На сказочно голубом небе светило яркое солнце. Вокруг лежал голубовато-белый сверкающий снег, но было совсем не холодно. Павлик был одет по-домашнему – в рубашку и брючки, но ему было тепло, словно вокруг и не было этих снегов и льдов. В снегу цвели яркие цветы, щебетали птицы, огромные бабочки летали над цветами. Потом Павлик пригляделся внимательнее и увидел, что и птицы и бабочки имеют человеческие лица. Одна особенно яркая и кокетливая бабочка подлетела поближе, чтобы рассмотреть Павлика.

– Ой, какой маленький! Ой, какой миленький, – со смехом сказала бабочка и махнула своими яркими крылышками.

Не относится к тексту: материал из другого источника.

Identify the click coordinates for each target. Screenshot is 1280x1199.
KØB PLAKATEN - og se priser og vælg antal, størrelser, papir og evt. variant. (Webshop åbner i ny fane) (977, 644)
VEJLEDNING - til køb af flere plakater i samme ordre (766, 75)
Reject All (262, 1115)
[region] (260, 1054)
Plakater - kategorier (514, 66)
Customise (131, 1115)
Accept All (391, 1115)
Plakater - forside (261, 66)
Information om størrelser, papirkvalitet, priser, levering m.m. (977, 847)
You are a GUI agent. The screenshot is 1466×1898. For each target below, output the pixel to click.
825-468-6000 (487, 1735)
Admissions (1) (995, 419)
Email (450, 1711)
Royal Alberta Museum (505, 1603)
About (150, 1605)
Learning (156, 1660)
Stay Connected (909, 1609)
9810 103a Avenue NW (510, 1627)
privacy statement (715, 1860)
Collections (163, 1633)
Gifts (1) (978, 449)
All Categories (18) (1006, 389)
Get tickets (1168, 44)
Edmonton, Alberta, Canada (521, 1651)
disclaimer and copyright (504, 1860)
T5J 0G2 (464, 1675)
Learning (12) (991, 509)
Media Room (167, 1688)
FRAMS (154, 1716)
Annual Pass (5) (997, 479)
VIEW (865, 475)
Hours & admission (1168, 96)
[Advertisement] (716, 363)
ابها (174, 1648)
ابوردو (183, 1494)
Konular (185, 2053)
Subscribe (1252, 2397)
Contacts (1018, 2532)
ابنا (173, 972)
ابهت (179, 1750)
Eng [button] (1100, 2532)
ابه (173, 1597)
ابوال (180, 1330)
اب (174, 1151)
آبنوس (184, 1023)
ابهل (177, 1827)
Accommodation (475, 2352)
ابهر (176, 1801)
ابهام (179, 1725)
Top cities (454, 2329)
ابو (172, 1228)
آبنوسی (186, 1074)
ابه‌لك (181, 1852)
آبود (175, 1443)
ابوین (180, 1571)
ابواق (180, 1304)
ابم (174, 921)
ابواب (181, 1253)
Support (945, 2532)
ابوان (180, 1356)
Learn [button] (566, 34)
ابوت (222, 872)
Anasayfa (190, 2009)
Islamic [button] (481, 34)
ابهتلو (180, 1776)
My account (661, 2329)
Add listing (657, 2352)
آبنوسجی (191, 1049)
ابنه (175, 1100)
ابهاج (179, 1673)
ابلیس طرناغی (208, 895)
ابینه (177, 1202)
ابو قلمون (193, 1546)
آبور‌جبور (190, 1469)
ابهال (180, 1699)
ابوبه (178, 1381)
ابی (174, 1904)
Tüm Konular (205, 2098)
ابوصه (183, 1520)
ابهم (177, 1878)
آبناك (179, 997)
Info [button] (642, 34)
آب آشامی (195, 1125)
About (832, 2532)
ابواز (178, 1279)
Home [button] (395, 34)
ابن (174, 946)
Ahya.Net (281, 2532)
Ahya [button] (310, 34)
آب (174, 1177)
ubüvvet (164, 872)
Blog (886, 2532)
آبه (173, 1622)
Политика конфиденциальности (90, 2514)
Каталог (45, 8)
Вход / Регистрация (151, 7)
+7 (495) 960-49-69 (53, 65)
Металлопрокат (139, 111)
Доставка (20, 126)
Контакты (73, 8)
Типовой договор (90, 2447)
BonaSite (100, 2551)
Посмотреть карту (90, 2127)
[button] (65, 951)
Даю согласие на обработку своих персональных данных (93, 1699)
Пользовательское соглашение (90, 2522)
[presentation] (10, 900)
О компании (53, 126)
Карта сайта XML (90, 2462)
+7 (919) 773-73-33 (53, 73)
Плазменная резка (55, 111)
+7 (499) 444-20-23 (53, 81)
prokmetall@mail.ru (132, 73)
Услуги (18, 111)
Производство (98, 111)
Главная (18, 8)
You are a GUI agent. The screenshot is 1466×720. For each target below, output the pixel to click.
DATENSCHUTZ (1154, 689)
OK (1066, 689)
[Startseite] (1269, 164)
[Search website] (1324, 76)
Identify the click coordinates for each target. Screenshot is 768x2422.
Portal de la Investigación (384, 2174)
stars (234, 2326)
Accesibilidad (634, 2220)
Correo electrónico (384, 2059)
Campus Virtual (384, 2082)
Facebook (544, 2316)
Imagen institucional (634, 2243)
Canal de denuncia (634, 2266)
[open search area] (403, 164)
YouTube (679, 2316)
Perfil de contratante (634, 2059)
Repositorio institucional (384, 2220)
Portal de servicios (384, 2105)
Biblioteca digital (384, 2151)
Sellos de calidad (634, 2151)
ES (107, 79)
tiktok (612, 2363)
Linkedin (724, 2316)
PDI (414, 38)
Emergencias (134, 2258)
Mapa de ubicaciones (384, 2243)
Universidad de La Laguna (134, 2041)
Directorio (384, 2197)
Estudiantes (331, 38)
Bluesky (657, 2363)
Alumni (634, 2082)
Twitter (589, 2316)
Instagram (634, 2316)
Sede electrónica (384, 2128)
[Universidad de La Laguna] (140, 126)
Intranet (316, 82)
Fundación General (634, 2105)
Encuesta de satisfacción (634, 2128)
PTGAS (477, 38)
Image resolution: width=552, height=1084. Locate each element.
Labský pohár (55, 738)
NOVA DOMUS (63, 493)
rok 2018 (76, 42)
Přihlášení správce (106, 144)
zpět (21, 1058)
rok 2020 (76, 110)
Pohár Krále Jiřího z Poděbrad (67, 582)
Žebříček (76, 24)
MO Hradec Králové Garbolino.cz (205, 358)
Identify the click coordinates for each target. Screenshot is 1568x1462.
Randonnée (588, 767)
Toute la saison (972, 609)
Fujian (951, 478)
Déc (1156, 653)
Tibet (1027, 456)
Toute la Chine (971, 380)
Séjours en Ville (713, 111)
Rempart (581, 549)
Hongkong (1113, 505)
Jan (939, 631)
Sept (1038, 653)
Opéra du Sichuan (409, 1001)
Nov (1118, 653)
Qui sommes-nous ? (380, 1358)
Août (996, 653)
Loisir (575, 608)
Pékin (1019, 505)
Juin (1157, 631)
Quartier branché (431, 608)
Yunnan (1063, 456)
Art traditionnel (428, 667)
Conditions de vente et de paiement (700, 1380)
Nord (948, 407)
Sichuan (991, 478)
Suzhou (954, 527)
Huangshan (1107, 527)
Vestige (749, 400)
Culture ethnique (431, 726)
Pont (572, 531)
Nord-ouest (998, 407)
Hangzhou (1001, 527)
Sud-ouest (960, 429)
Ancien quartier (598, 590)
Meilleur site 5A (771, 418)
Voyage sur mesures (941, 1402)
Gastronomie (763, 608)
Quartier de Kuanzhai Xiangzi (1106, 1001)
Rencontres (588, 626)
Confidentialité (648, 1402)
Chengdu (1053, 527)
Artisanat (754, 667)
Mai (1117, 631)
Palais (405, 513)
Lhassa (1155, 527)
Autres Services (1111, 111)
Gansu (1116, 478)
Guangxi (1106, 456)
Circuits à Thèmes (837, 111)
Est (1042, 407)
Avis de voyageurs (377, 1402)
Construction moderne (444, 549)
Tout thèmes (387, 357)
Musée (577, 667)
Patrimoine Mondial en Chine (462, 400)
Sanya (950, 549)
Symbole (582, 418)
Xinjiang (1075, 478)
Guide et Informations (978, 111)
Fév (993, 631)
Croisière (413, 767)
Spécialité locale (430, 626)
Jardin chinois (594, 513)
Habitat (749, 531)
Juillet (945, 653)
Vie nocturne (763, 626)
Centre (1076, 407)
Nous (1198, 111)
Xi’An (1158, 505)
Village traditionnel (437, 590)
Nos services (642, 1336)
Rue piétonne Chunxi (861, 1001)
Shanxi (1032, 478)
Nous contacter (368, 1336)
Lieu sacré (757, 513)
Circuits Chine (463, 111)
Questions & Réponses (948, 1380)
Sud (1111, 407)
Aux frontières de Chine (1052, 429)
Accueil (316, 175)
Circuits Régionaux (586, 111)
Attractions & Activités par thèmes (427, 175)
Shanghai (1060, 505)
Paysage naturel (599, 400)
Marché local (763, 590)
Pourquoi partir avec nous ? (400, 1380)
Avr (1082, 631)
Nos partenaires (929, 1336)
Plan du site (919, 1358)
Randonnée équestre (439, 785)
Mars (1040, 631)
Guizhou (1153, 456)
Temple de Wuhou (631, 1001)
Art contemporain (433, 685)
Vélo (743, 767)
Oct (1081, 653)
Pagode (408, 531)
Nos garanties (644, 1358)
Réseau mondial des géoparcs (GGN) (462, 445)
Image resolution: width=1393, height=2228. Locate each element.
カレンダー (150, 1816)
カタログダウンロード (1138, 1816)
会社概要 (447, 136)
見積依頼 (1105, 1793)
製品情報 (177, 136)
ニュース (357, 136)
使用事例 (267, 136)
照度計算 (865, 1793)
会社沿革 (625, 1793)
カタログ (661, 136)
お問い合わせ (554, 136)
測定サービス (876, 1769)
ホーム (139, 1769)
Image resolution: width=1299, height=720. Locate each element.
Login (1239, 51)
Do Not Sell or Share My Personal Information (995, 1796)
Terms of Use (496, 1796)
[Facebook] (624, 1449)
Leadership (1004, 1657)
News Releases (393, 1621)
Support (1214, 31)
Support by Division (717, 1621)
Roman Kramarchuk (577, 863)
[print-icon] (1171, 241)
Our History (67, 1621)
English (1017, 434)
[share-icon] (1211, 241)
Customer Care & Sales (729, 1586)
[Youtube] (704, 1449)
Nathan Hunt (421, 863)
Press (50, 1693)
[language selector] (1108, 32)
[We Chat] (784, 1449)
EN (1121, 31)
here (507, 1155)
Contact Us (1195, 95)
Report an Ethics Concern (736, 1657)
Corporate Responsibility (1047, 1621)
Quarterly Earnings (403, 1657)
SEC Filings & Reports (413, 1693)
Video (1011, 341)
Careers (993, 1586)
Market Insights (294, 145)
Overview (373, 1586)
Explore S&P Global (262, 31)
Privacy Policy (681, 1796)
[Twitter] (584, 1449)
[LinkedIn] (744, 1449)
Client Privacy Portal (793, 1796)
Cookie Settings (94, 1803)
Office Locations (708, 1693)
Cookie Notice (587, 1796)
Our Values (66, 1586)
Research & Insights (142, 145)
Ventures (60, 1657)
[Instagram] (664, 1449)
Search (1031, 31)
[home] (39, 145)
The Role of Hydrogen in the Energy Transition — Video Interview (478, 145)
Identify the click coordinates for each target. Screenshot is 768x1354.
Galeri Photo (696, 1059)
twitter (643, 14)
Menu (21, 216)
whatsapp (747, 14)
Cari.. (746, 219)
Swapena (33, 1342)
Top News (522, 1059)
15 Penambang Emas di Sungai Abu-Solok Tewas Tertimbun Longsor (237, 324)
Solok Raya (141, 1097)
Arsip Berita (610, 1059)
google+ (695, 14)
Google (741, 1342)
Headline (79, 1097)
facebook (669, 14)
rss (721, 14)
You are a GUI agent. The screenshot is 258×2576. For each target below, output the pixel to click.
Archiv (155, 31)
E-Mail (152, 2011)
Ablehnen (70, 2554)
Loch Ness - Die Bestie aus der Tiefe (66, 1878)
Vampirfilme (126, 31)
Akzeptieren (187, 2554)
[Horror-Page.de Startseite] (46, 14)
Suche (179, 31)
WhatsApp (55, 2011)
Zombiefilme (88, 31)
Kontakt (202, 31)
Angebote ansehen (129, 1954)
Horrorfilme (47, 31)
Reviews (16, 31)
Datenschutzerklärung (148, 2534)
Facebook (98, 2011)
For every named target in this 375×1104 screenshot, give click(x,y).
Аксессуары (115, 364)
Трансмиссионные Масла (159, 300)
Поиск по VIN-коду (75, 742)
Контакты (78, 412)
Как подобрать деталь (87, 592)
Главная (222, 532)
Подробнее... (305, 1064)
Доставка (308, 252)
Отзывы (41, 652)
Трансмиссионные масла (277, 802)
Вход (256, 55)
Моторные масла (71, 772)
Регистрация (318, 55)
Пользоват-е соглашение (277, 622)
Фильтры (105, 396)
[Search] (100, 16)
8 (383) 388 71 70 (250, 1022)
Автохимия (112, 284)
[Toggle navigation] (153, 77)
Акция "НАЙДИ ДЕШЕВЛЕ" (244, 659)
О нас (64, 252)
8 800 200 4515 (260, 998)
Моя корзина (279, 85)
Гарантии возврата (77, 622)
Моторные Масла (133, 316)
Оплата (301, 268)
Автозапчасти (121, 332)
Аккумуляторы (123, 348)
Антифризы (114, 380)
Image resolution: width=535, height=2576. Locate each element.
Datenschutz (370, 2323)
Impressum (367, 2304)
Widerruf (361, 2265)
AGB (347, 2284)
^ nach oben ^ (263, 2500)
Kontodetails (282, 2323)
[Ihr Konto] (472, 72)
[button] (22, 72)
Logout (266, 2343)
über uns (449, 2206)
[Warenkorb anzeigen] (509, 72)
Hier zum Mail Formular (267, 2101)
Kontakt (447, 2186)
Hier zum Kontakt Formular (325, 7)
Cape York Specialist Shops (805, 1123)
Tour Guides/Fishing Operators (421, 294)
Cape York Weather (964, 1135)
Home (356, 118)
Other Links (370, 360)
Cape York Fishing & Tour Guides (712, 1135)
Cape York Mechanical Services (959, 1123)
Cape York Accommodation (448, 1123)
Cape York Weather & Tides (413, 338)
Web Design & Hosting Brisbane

Пушистая и блестящая пыльца с бабочкиного крыла упала на рубашку Павлика, и он с удивлением почувствовал, что его тянет вверх. Ноги мальчика оторвались от земли, и он повис в воздухе.

– Не приставай, Мелла! – строго сказал Олф бабочке и дернул Павлика за руку. Мальчик снова опустился на землю.

Олф стряхнул пыльцу с плеч мальчика.

– Мы опаздываем, Павлик. Не отвлекайся! – обыденным голосом напомнил он.

– А куда мы опаздываем?

– Потом увидишь, надо торопиться.

Они шли по улицам волшебного города. Маленькие домики, казалось, были сделаны из леденцов, шоколада и пряников. Приглядевшись, Павлик понял, что на улицах рассыпан не снег, а сахарная пудра. Он даже успел провести рукой по лиловому цветку, мимо которого они проходили и на котором лежал белый сугроб, а потом лизнуть палец. Ну, так и есть!

– А почему это у вас кругом рассыпана сахарная пудра? – спросил Павлик Олфа.

– Нам же тоже хочется Нового года, а какой Новый год без снега? Но у нас слишком тепло для настоящего снега, вот Сахарная Фея и украшает всё вокруг мягчайшей сахарной пудрой. Из неё мы строим замки, горки, пытаемся играть в снежки, но у нас это плохо получается, ведь пудра легко рассыпается.

– Ничего, зато вкусно!

– Это да. Но катки из сахарной массы выходят знатные. Жжёный сахар застывает, и получается отличный каток. А ты катаешься на коньках?

– Да, но пока не очень хорошо, – ответил Павлик.

– Ничего. Это дело наживное.

Вдалеке показался сверкающий дворец. Он был сделан из хрусталя, и на стенах, окнах, дверях этого дворца были повешены тысячи колокольчиков. Под порывами ветра весь дворец издавал мелодичный звон. Это была какая-то завораживающая нежная мелодия. Он так и назывался – Дворец Хрустальных Колокольцев, и жила в нем Фея Хрустального Звона. Она была главной в Волшебной стране. Именно звук колокольцев задавал жизненный ритм всему этому крошечному государству. Сердца жителей бились в едином ритме со звонами, которые издавали колокольцы. Всё вместе создавало неповторимую мелодию жизни, которую можно было и услышать, и почувствовать телом. Мелодия была необыкновенно красивой и гармоничной. Она порождала в душе радость и полёт. Именно поэтому в волшебной стране все были счастливы.

Постепенно Павлик и Олф дошли до дворца. Вблизи он оказался ещё красивее. Здесь звон был громче, но он продолжал оставаться прекрасным и мелодичным. Павлик почувствовал, что его сердце постепенно подстраивается к странному волшебному ритму колокольцев и одновременно в его теле разливаются сладостное тепло и парение.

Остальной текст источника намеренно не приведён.